A proteção especial inclui serviços de abrigamento de longa ou
curtaduração, e serviços de acolhimento e atenção psicossocial especializada
destinada a assegurar vínculos de pertencimento e reinserção social.
O abrigamento é oferecido em várias modalidades com objetivo de
atender diferentes grupos etários (criança, adulto, idoso...), e
situações/demandas distintas. Assim, oferece diversas modalidades de abrigos
inseridos na malha urbana, tais como casa-abrigo, casa-lar, república, pensão,
casa de passagem, albergues, entre outros.

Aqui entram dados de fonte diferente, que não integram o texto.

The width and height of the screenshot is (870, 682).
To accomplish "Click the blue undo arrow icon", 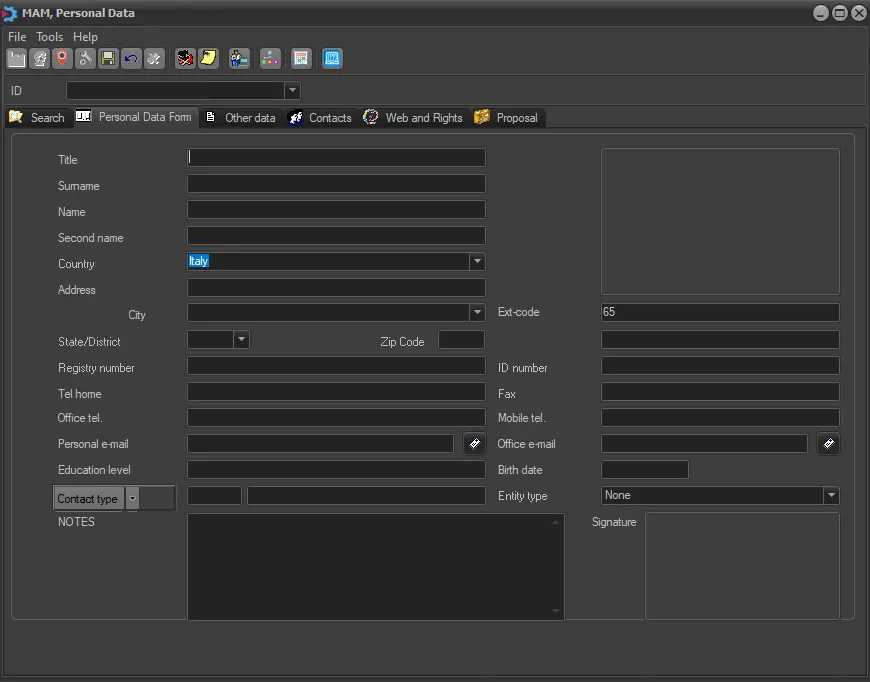I will pos(131,59).
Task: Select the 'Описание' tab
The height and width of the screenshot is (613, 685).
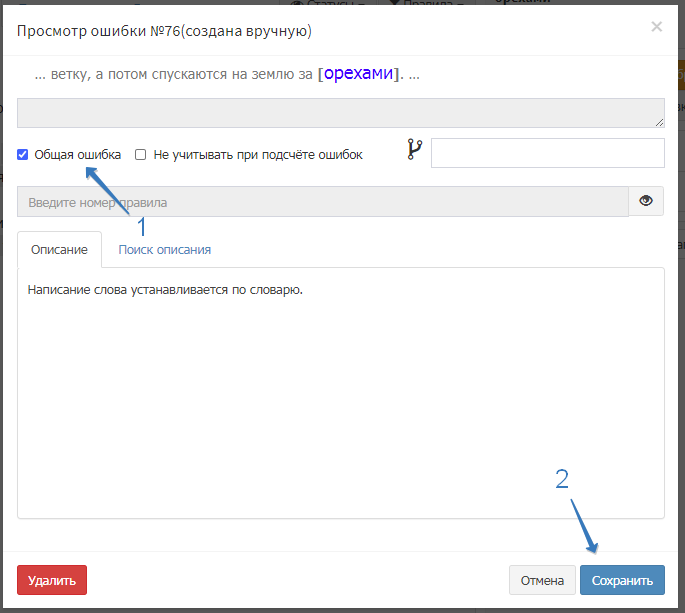Action: click(59, 249)
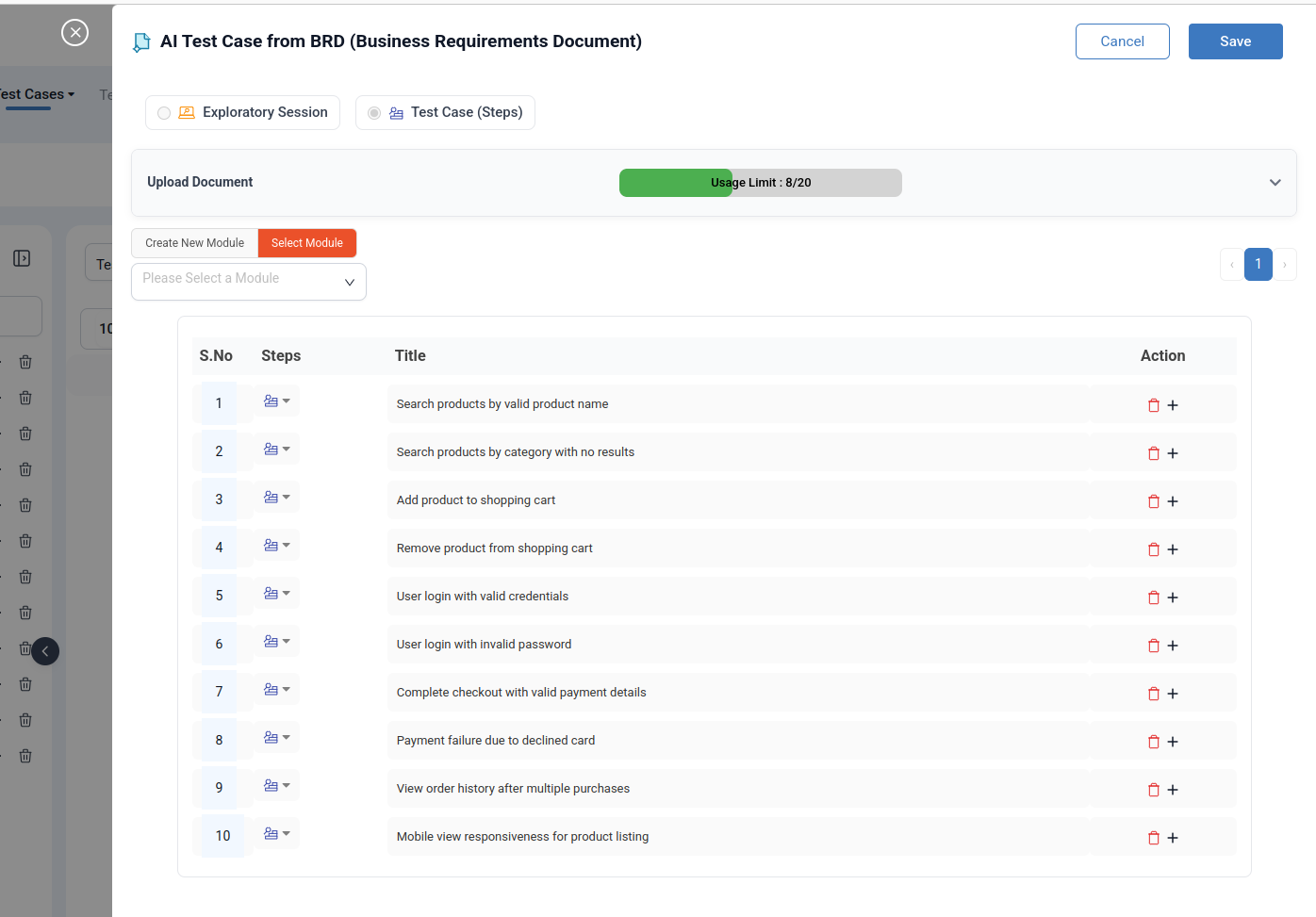Screen dimensions: 1316x917
Task: Click the dark circular collapse arrow button
Action: 44,651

São serviços que envolvem acompanhamento individual e maior
flexibilidade nas soluções protetivas. Por exemplo, o abrigamento pode ocorrer
em pequenos abrigos, casas lares, famílias substitutas em regime de guarda,
albergues ou casas de passagem. Da mesma forma, a “reinserção social”
comporta diversos encaminhamentos monitorados, apoios e processos que
assegurem qualidade na atenção protetiva e efetividade na reinserção
almejada.
São ações de natureza reabilitadora de possibilidades psicossociais,
com vistas à reinserção social. Por isso mesmo, exigem atenções mais
personalizadas e processos protetivos de longa duração.
Os serviços de proteção especial têm estreita interface com o sistema de
justiça, exigindo, muitas vezes, uma gestão mais complexa e compartilhada
com o poder judiciário e outras ações do executivo.